What's the share by rating ?
Even better : When were the copies the most bought but never played ? This could bring up some interesting partterns.
Which ones were ever present in humble bundles or other key bundles, what is the age of the purchase vs the age of the game, etc. I agree, a deeper understanding of the data would be great.
And that's okay. It's also not a "pile of shame". If you're in the mood to play something and then aren't, that's fine. Games are supposed to be fun. Don't treat it as an obligation. Not every fucking choice in your life needs to be financially efficient.
And yet they'll grip that game right out of your library whenever they want to.

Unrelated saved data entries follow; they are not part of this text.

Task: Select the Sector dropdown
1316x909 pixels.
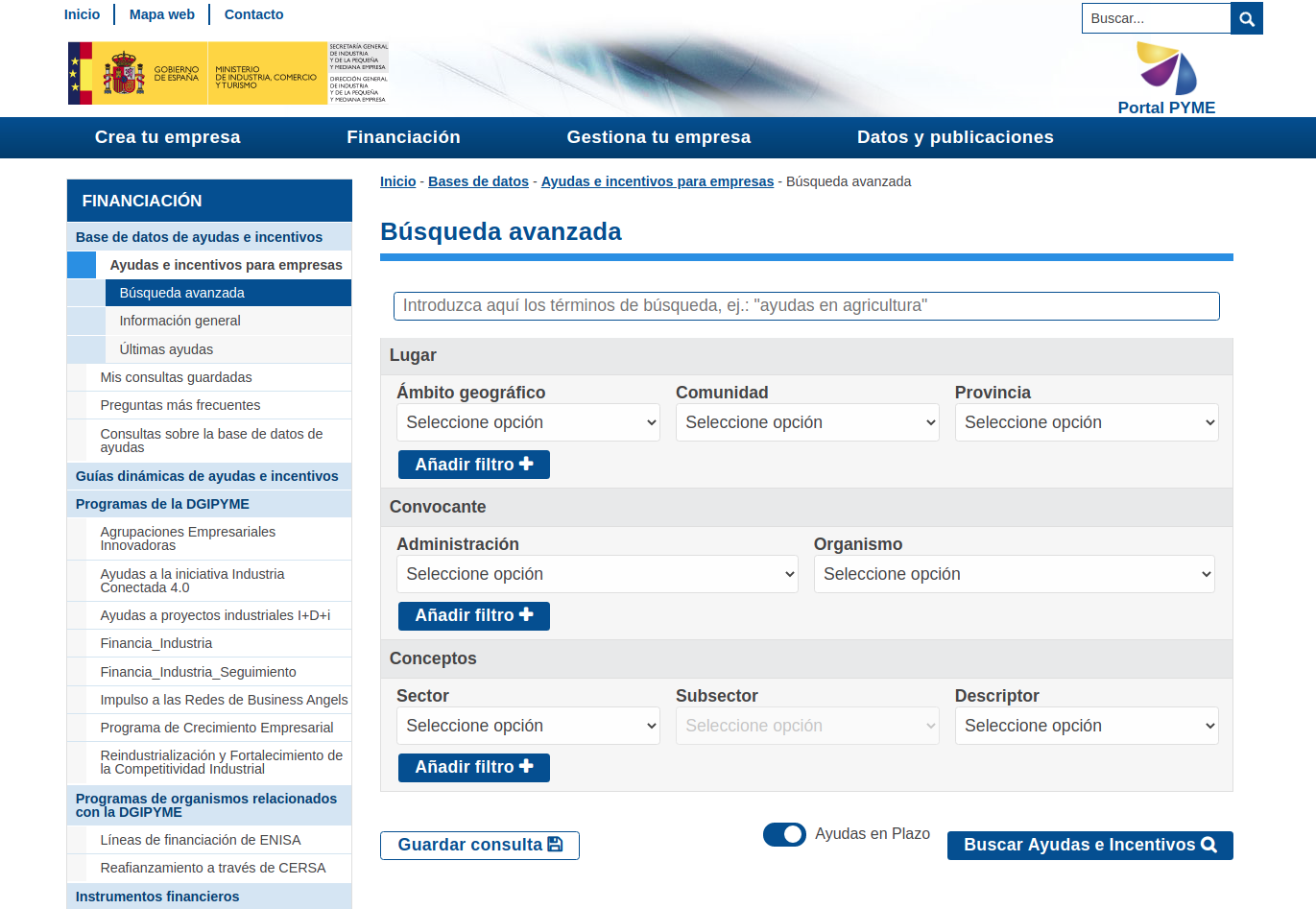Action: click(x=528, y=726)
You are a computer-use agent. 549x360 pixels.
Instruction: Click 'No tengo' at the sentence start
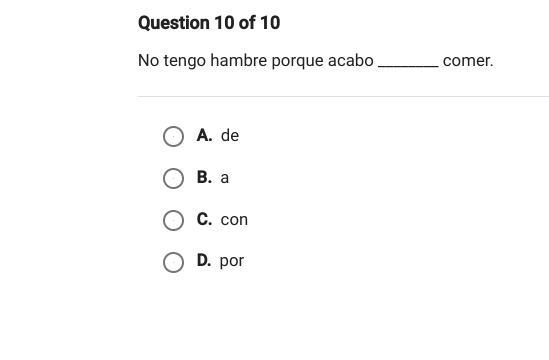point(172,61)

The world that people complain about is the world they go wrong with. Once the fuckery started, that's when I stopped giving these companies money. I haven't bought a video game for probably decades.
If I never play a game by an indie dev that I bought, oh noooo what a catastrophe I gave an indie artist money without confirming they deserved it!

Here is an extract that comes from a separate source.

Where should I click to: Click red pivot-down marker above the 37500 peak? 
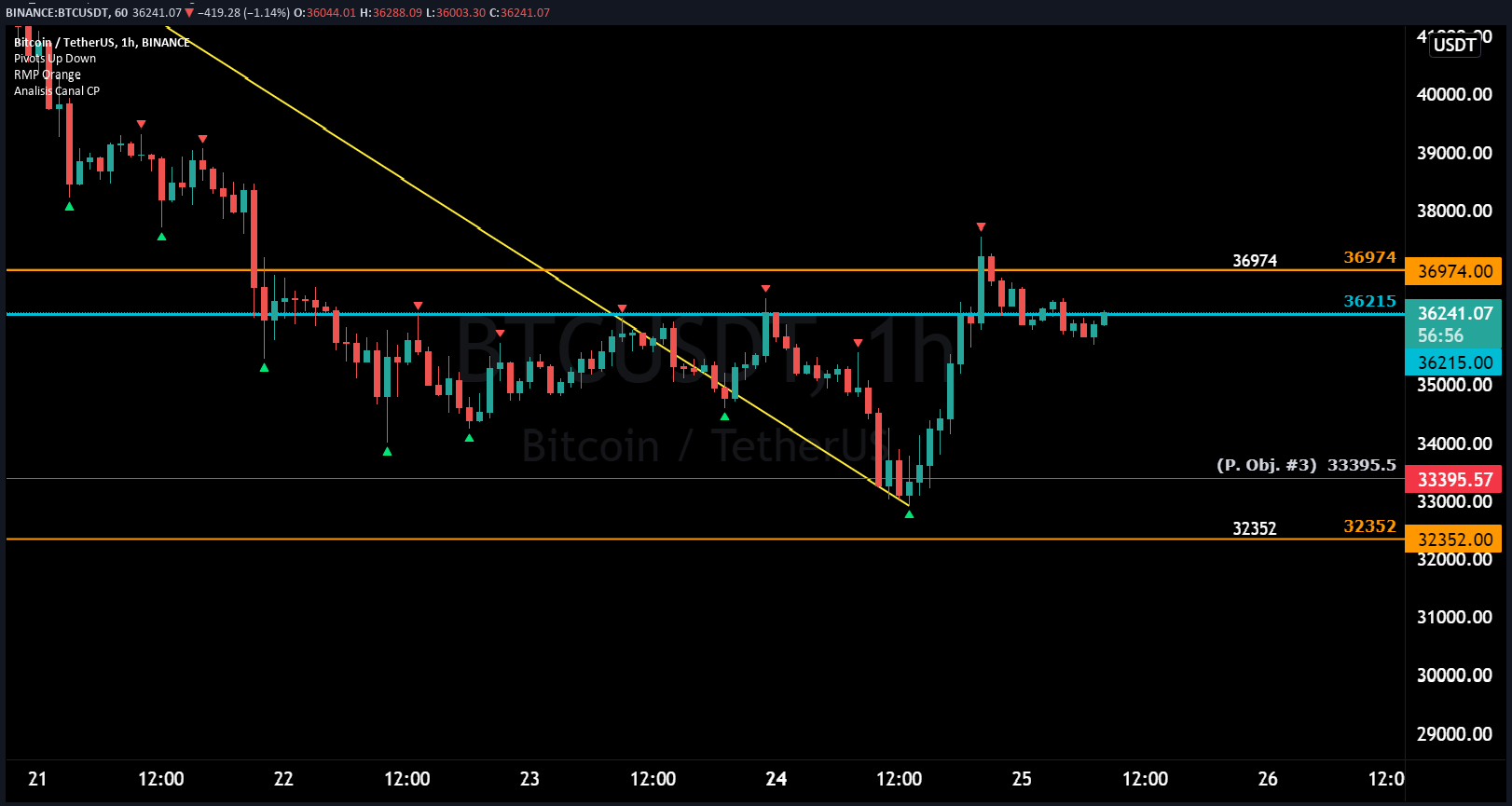(x=981, y=227)
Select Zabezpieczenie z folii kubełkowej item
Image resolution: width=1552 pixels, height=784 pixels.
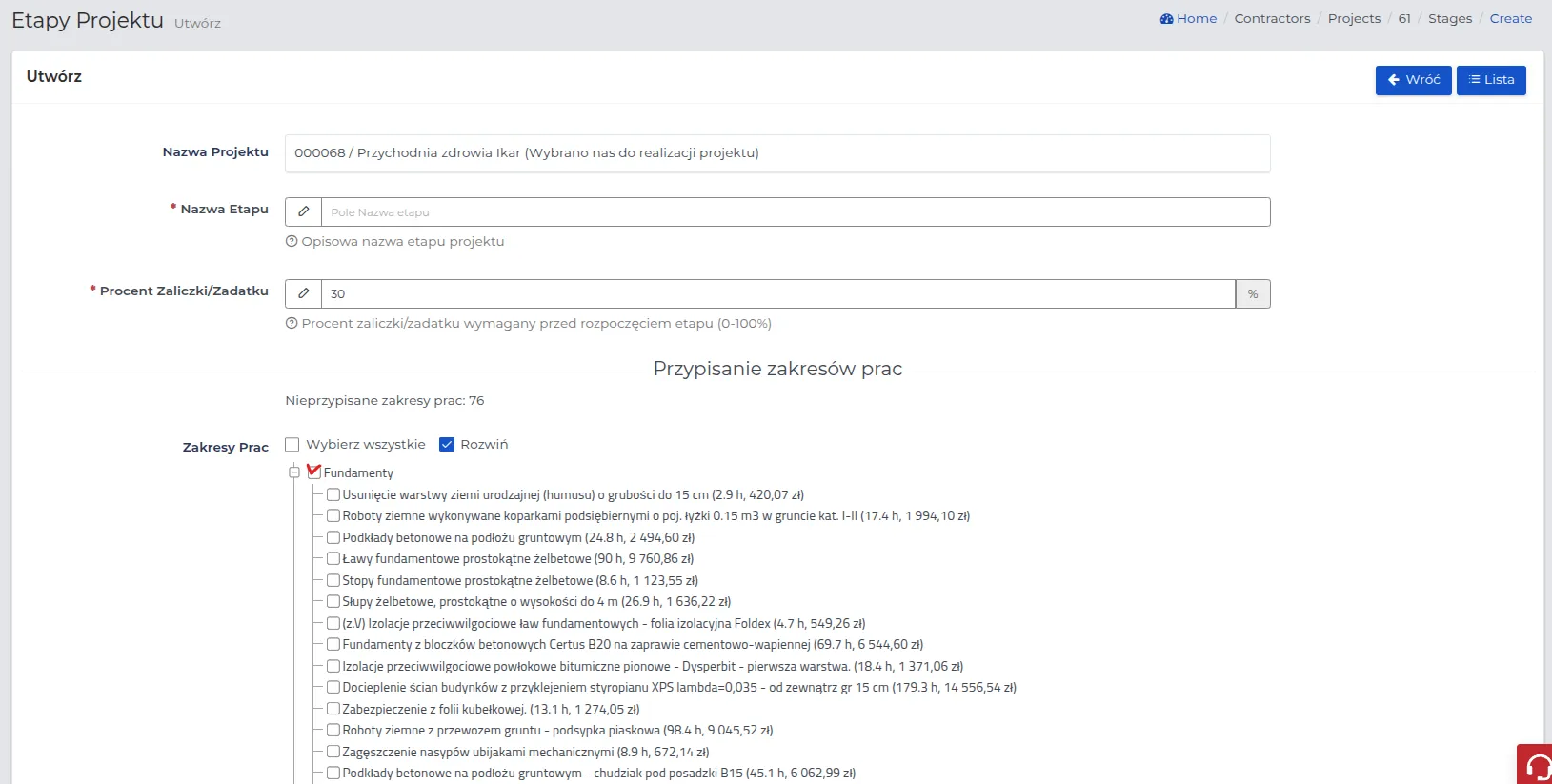(x=333, y=709)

This meme should only make you feel slimey if you are dropping lots of money on AAA games where the artists who made the game don't get even remotely a fair share of profits.
Otherwise, giving independent artists to make more art benefits everyone even if you don't "use" / "need" the art.

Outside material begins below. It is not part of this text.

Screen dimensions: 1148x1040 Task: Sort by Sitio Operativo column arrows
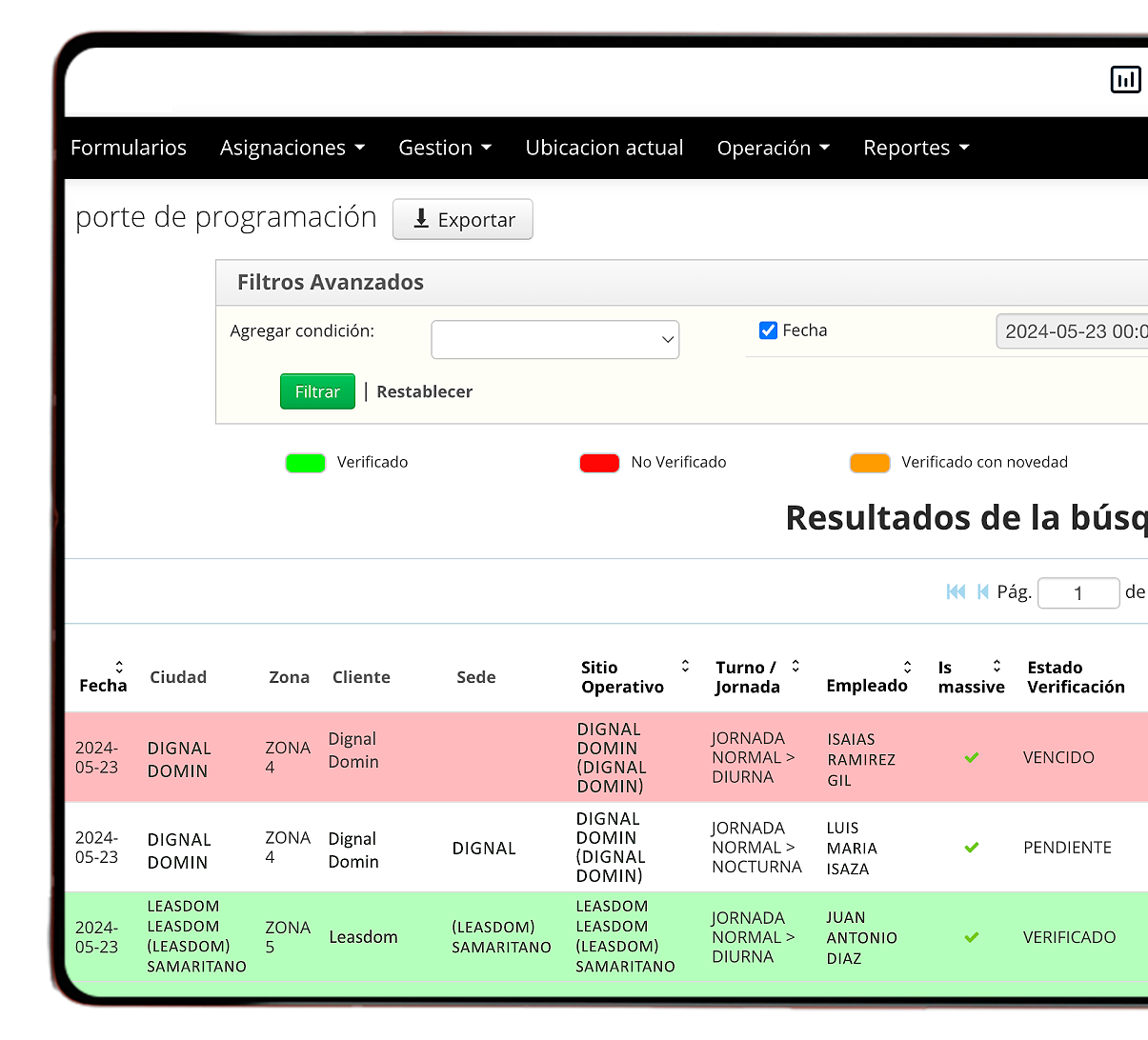685,666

Sometimes during a sale, I'll ask myself: if I never get around to playing this 4.99 Indy game, will I still be glad to have given the dev some money to have made such a game? The answer is often yes.
I've got a Steam family going with my siblings and it makes me feel significantly better about my backlog, because even if I don't get to it there's probably something for everyone in the mix somewhere. Plus every now and again it's nice to break out a random indy game that nobody's played and just collectively suck together.
unpopular(?) opinion: RDR2 is a boring graphic novel deceptively advertised as an open world FPS. The pacing is slow, the gunplay is garbage, and the core 'gameplay' loop is just a chain of unskippable CGI. I bought it based on the reviews, played for about an hour while experiencing an increasing sensation of buyers remorse. Never again. It's the last game I bought without pirating it first to see if its any good.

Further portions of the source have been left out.